Given text:
+ + + + + + +

What does a cluttered desk say about a person?
This is an age-old discussion with two distinct sides and little middle ground.
A cluttered desk is a cluttered mind, the saying goes.
Yet when I look around my home, my office and my vehicle, I notice something: there’s always a little clutter, or “mess.”
On every horizontal surface in my house, there are books stacked three, four, and five high. I left each one there each with the intention read it next. There are Christmas cards and photos haphazardly placed through the house, often having found their place due to where they were opened.
This is why I have three bookshelves and endless end tables.
My bed isn’t made and there’s a pillow on the ground. My rug has a fold in it. The Kleenex box on my nightstand lays on its side. My work clothes are stacked, somewhat neatly, in the corner where I always take them off. My walls are covered in notes and sketches on sticky notes, ideas jotted down as they come—a decision made just so I could have less paper on my desk.
And yet my desk is still covered in random items. It seems like the spaces that are the messiest are the ones that I use most: my desk, my kitchen, my bed.

+ + + + + + +

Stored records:

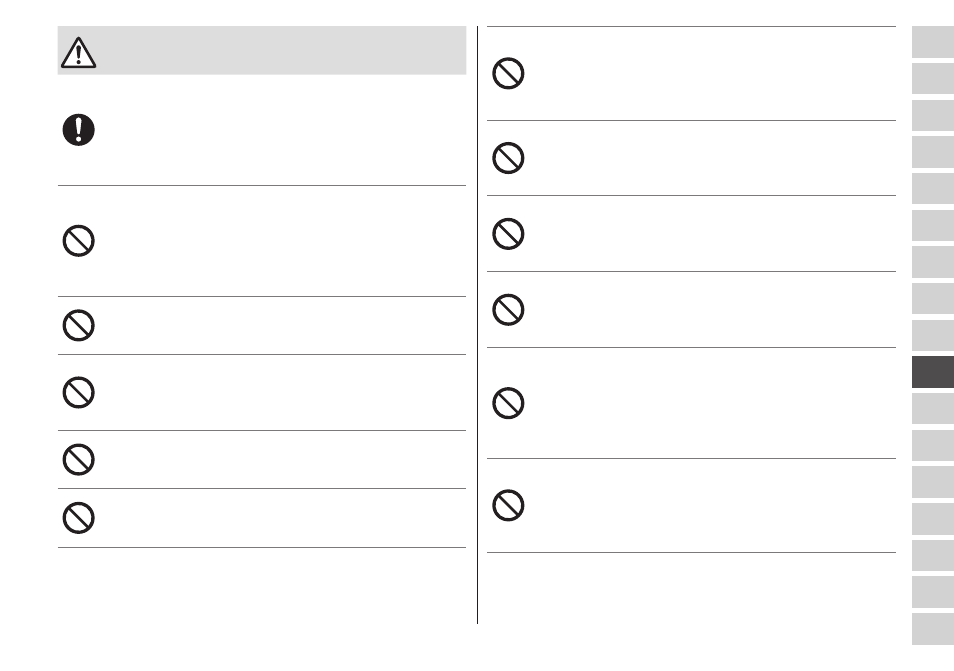954x671 pixels.
Task: Click the bottom prohibition icon in right column
Action: (508, 505)
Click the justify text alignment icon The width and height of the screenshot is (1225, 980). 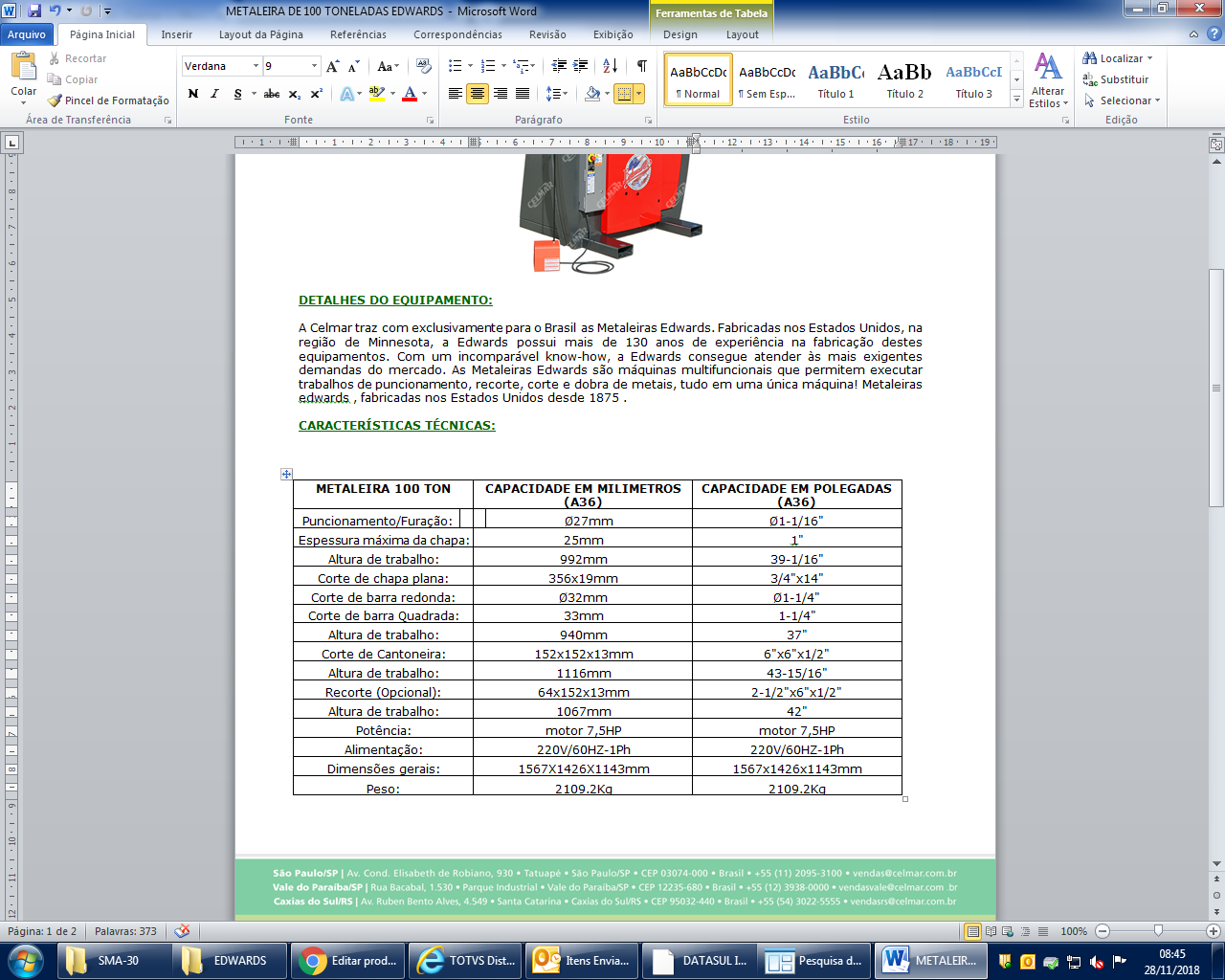point(523,94)
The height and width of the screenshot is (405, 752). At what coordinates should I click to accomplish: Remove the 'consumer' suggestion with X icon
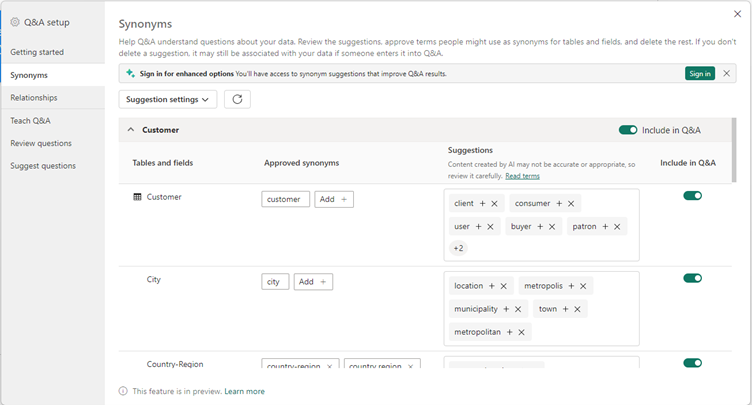pos(571,203)
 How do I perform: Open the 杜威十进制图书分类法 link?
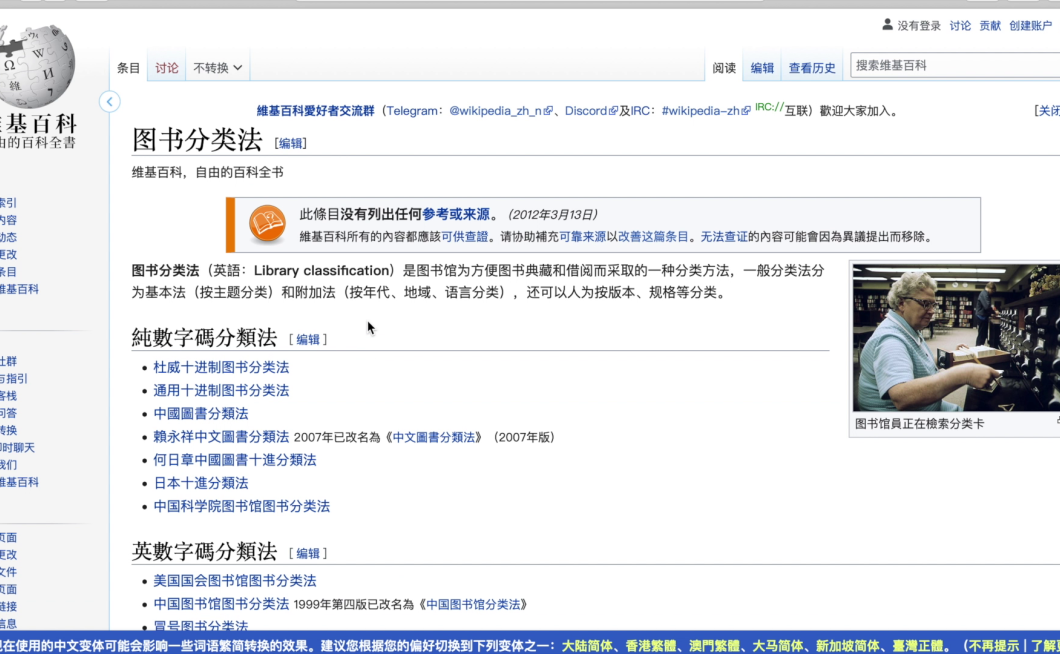[221, 367]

+ + + + + + +

Directions:
A – In the essay on clutter, how many bookshelves does the writer say they have?
B – List the spaces that the essay on clutter names as the messiest, the ones the writer uses most.

Outputs by task:
A – Three.

B –
- The desk
- The kitchen
- The bed